Still, O’Leary, a bullish AI investor, denies that the technology will have a significant impact on artists’ work. “I don’t think it’s going to be incorporated into filmmaking any time soon,” he says. “What makes actors magical is their lives, who they are, and what they mean to their fan base. It’s the same phobia we had when television made its way into radio: ‘Oh, this is going to destroy radio!’ No, it’s not. This art form exists today on a much larger scale, on earth and in space. To me, AI is just a tool.”

And while O’Leary says the growth of streaming and the decline of theatrical distribution is “obvious,” especially with Netflix’s impending acquisition of Warner Bros., he doesn’t think movie theaters will go away. “I go to these big screen formats and it’s not just the image, it’s the sound,” he says. “Even the most expensive home theaters (I have one) can’t give you the same feeling. As long as the experience is unique, you can’t beat this, especially in these new theaters with full bar service, food service, great sofa-like seating in a huge room with perfect sound and a 70mm size screen.”

disney

Even though it’s past the scheduled time at the hotel, O’Leary’s phone keeps ringing. “Let’s continue,” he said, flipping the device over on the coffee table. “We’re in great shape here.” But in the end, he hit the answer button. It was his publicist and he was late for another interview. “Okay, okay, okay,” he said quickly. “Okay, okay, okay. I’ll go. I’ll go. I’ll go now.” He looked at me without smiling and said, “We’re screwed.”

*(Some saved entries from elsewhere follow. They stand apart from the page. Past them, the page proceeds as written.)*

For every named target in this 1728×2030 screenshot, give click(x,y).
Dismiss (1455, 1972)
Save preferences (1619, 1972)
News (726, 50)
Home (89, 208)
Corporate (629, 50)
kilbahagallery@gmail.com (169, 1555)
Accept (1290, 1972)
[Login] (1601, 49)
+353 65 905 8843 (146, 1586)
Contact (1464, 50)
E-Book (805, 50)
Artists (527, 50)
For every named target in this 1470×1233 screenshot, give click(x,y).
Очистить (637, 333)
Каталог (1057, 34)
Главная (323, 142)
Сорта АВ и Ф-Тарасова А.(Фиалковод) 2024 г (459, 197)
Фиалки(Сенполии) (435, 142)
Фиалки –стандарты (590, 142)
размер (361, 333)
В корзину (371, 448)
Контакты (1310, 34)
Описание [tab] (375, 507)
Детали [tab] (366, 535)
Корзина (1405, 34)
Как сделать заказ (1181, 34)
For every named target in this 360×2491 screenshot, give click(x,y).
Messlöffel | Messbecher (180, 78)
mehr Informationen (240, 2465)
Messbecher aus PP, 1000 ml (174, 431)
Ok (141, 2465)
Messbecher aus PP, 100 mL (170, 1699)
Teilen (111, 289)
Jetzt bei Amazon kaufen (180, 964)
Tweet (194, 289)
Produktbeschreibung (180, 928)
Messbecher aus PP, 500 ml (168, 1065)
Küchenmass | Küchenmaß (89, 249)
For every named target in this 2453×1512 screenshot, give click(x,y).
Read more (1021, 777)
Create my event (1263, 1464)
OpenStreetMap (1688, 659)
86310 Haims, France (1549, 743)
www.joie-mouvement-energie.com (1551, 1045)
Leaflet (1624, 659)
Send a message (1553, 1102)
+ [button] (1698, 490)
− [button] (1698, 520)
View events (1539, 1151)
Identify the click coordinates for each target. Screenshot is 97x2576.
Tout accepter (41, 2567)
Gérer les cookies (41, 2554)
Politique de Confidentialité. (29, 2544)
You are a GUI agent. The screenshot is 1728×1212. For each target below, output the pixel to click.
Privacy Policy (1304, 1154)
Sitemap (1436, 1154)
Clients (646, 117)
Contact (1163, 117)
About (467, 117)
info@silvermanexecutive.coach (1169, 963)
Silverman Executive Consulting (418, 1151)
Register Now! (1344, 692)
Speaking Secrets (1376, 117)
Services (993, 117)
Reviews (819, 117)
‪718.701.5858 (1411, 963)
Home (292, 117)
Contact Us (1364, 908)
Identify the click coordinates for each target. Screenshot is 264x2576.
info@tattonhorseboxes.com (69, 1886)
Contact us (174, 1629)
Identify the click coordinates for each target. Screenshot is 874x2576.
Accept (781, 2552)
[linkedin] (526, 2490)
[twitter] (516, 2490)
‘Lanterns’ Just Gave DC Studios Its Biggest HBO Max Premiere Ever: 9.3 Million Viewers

Linda brought me O’Leary’s breakfast – scrambled eggs, smoked salmon, and gluten-free toast, and I munched on some berries before rushing out of the penthouse. As O’Leary prepared for a junket interview, I asked him if it was a thrill to do press for a movie or if it was a chore. His wife answers for him: “He’s having the time of his life.”

O’Leary is keen to advance his career in Hollywood. Even before Marty Supreme was released in theaters, he had already received several offers from directors and producers who had seen early previews of the film. He plans to wait until the promotional cycle ends before deciding what to do next. “I’ve definitely realized that and I want to experiment with how diverse I can be in terms of the roles I play,” he says.

Still, there’s one area he’s particularly focused on.

“Ever since I was a teenager, I’ve always wanted to be a villain in a Bond movie,” O’Leary says. “I want to blow up shit. I can blow up a lot of shit.”